Management of the Clarion Models

Model A

  • Sell 1.00% Janus Henderson Global Equity Income I Acc (2.75%)
  • Sell 1.00% M&G Global Dividend I Acc GBP (2.75%)
  • Buy 0.50% Threadneedle UK Equity Income ZNA GBP (7.50%)
  • Buy 0.50% Franklin UK Equity Income W Acc (7.50%)
  • Buy 1.00% Aviva Inv UK Equity Income 2 (7.50%) 

Model B

  • Sell 1.00% Janus Henderson Global Equity Income I Acc (4.50%)
  • Sell 1.00% M&G Global Dividend I Acc GBP (4.50%)
  • Buy 1.00% Threadneedle UK Equity Income ZNA GBP (8.50%)
  • Buy 1.00% Aviva Inv UK Equity Income 2 (8.50%) 

Model C

  • Sell All (5.00%) Invesco Global Equity Income Z Acc (0.00%)
  • Buy 0.50% Aviva Inv UK Equity Income 2 (7.50%)
  • Buy 0.50% Franklin UK Equity Income W Acc (7.50%)
  • Buy 1.00% Janus Henderson Global Equity Income I Acc (5.50%)
  • Buy 1.00% M&G Global Dividend I Acc GBP (6.00%)
  • Buy 1.50% Royal London UK Equity Income M Acc (8.00%)
  • Buy 0.50% Threadneedle UK Equity Income ZNA GBP (7.50%)

Model D

  • Sell All (7.00%) SLI UK Equity Income Unconstrained Plat 1 Acc (0.00%)
  • Sell 3.00% Fidelity Index US P (3.00%)
  • Buy 7.00% TB Evenlode Income B Acc (7.00%)
  • Buy 3.00% Fundsmith Equity I Acc (3.00%)

Model E

  • Sell All (5.50%) SLI UK Equity Income Unconstrained Plat 1 Acc (0.00%)
  • Sell All (4.00%) Fidelity Index US P (0.00%)
  • Buy 5.50% TB Evenlode Income B Acc (5.50%)
  • Buy 4.00% Fundsmith Equity I Acc (4.00%)

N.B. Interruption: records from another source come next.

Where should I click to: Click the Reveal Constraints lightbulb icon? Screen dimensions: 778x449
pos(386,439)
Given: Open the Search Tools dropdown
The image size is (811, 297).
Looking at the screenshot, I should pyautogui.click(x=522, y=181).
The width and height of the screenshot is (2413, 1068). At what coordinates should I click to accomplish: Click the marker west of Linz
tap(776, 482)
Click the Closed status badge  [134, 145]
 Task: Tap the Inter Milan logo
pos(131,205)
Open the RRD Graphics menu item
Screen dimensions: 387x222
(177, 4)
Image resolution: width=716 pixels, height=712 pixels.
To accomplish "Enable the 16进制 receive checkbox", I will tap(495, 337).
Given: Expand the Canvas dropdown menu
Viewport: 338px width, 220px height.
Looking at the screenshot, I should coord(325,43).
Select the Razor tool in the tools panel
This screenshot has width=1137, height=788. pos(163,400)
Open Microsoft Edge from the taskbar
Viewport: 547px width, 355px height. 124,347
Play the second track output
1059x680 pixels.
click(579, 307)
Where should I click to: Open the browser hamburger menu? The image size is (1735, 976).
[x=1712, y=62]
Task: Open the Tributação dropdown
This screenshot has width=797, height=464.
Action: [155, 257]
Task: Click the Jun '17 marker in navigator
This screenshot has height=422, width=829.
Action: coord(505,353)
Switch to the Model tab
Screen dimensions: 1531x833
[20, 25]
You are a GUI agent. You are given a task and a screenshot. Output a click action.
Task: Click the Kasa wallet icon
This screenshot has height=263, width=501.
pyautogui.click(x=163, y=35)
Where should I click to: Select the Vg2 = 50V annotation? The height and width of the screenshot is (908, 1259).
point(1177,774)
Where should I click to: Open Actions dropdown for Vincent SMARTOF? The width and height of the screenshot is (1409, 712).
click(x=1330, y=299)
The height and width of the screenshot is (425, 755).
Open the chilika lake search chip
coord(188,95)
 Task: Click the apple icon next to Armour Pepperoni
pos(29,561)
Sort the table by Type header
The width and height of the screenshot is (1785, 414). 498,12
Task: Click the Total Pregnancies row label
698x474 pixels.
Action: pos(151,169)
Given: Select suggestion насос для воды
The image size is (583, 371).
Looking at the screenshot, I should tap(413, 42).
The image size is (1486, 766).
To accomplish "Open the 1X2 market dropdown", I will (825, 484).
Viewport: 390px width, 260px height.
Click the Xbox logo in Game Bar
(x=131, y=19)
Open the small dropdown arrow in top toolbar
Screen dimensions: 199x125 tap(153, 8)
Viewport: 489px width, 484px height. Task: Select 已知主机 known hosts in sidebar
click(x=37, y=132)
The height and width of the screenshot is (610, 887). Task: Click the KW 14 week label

NOTE THE 5% EVENLODE INITIAL CHARGE DOES NOT APPLY WHEN ON A PLATFORM .

Model F

  • Sell All (6.00%) Vanguard US Equity Index A (0.00%)
  • Buy 1.00% Fidelity Index US P (7.00%)
  • Buy 5.00% Fundsmith Equity I Acc (5.00%)

 

Model G

  • Sell All (7.00%) Vanguard US Equity Index A (0.00%)
  • Buy 1.00% Vanguard FTSE U.K. All Share Index A Acc GBP (8.00%)
  • Buy 7.00% Lindsell Train Global Equity B GBP (7.00%)
  • Sell 0.5% Lindsell Train Japanese Equity B Hedged Dis GBP (5.50%)
  • Sell 0.5% Schroder Tokyo Z Acc (5.50

Fund focus

DK provided a review of the Fidelity Short-Duration Bond fund. The key points are noted below.

  • A concentrated fund of 25-30 holdings.
  • The manager looks for long-term durable businesses.
  • Discounted Cash Flow is the main valuation method used by the team.
  • Historically the fund has performed well and outperformed the sector by c.44 percentage points over 5 years.
  • The portfolio did equally well in positive and negative quarters.
  • The fund’s historic standard deviation and drawdown suggest that this strategy is lower risk compared to the sector, but due to high concentration, its risk profile is likely to be higher.

AOB

No other Business at this point and the Meeting closed.